The City Planning Commission this week tossed a controversial zoning amendment that would have paved the way for tall office buildings along the Williamsburg waterfront, and chipped away at the neighborhood's dwindling stock of warehouses and small factories. But a significant exception was made Tuesday for the developers of 25 Kent Avenue, a massive, eight-story office building with public plazas planned for the entire block between North 12th and 13th streets. That project will likely move forward with special permitting.

25 Kent developers Toby Moskovits and Rubenstein Partners co-sponsored the zone-wide amendment earlier this year, which would have allowed new developments from North 9th Street to North 15th Street between Kent and Wythe avenues to comprise mostly commercial space, so long as they set aside some square footage for "light" manufacturing—5,000 square feet of industrial space for, say, ceramics, in exchange for 12,500 square feet of commercial space for offices. Developments that included public plazas would also be able to build 135 feet high, or eight stories.

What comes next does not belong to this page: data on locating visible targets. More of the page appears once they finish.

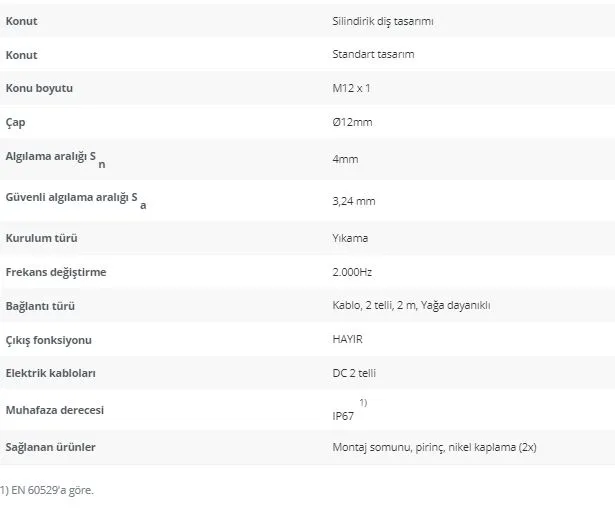The width and height of the screenshot is (615, 520).
Task: Select the '3,24 mm' value
Action: pos(354,201)
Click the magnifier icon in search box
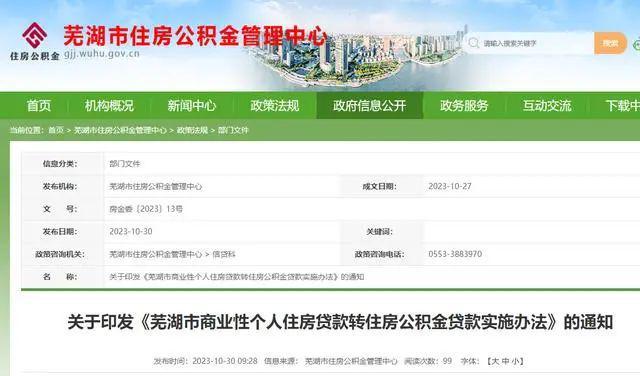Image resolution: width=640 pixels, height=376 pixels. pos(473,43)
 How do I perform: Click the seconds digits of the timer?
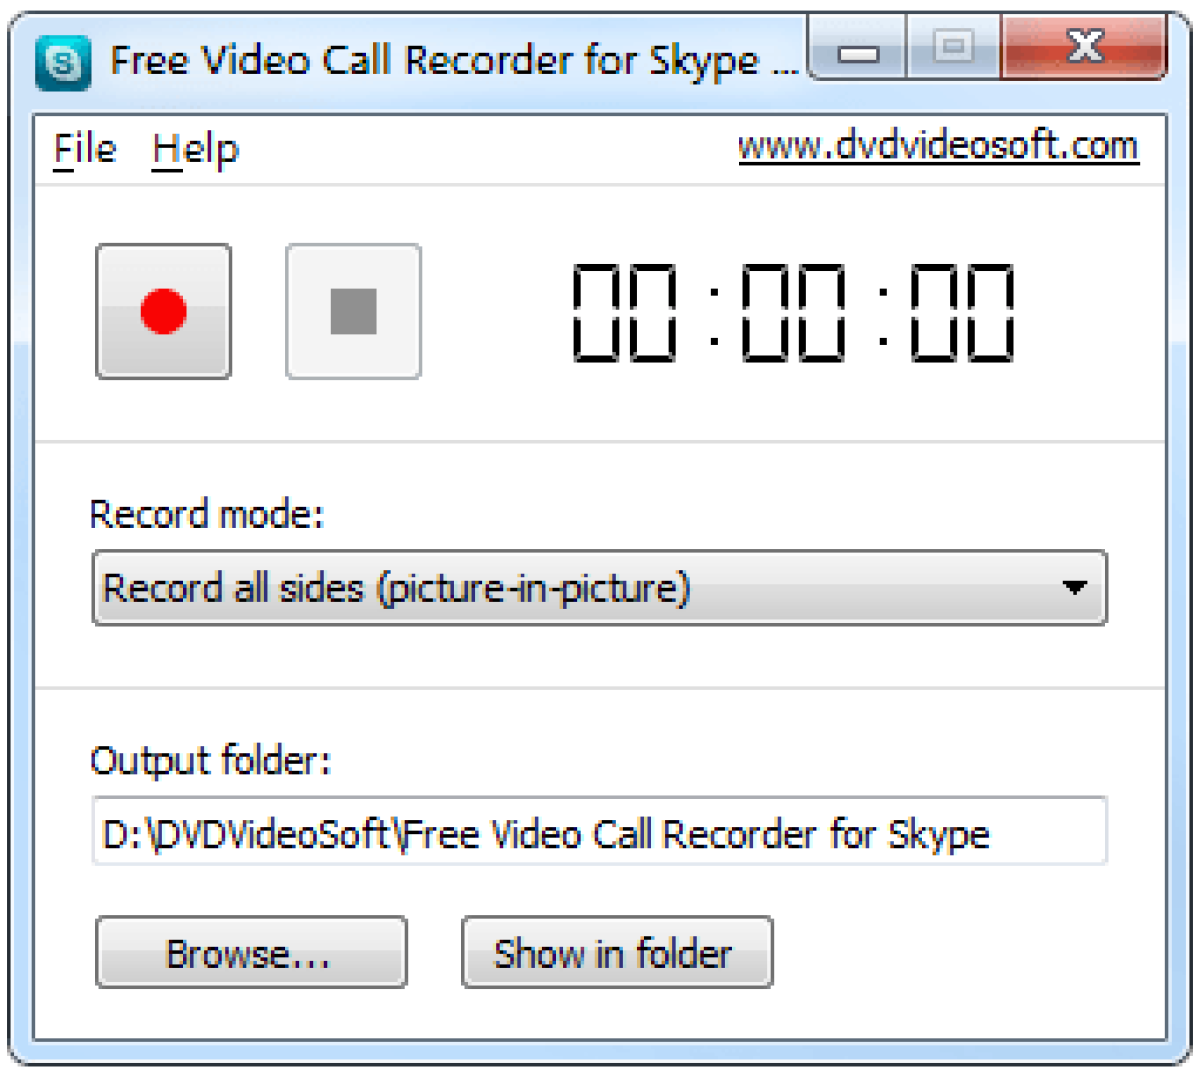pyautogui.click(x=962, y=312)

Under current zoning, almost half of any development project must be set aside for community uses, like a school, nonprofit, or medical or religious facility. Most developments in Williamsburg and Greenpoint are also capped at 80 feet in height (though some waterfront properties can hit 350 feet).

Designed by architecture firms Gensler and HWKN, 25 Kent will likely have a landscaped pedestrian walkway running from Kent to Wythe, anchored on both ends by cobbled pedestrian plazas with cafés and seating. Plans call for 10% ground floor retail, 17% industrial space for manufacturing items like clothing, musical instruments, and ceramics, and 70% office space.

"Basically you're building an office building in the IBZ [Industrial Business Zone]," Brooklyn CB1 member Trina McKeever said at a February meeting about the proposal.

The Association for Neighborhood And Housing Development (ANHD) said this week that the Commission's decision does not alleviate their concerns, since 25 Kent will likely move forward with only 17% industrial space. The group stated that the special zoning "falls short of creating the space or opportunities necessary for industrial and manufacturing businesses to grow and create the middle class jobs that New Yorkers need."

Crain's reports that the Commission will approve 25 Kent's special zoning later this month, ahead of final City Council approval.

If approved, the mega-office will join a landscape that has already shifted considerably away from its industrial and manufacturing roots. Bloomberg's 2005 Williamsburg-Greenpoint waterfront rezoning allowed for widespread residential and commercial development in the area, and has led to an upswell of venues and hotels—Brooklyn Bowl, the Wythe Hotel. A recent Pratt Center for Community Development report found that since that earlier rezoning, the number of manufacturing businesses in the rezoned area has dropped from 32 to 8.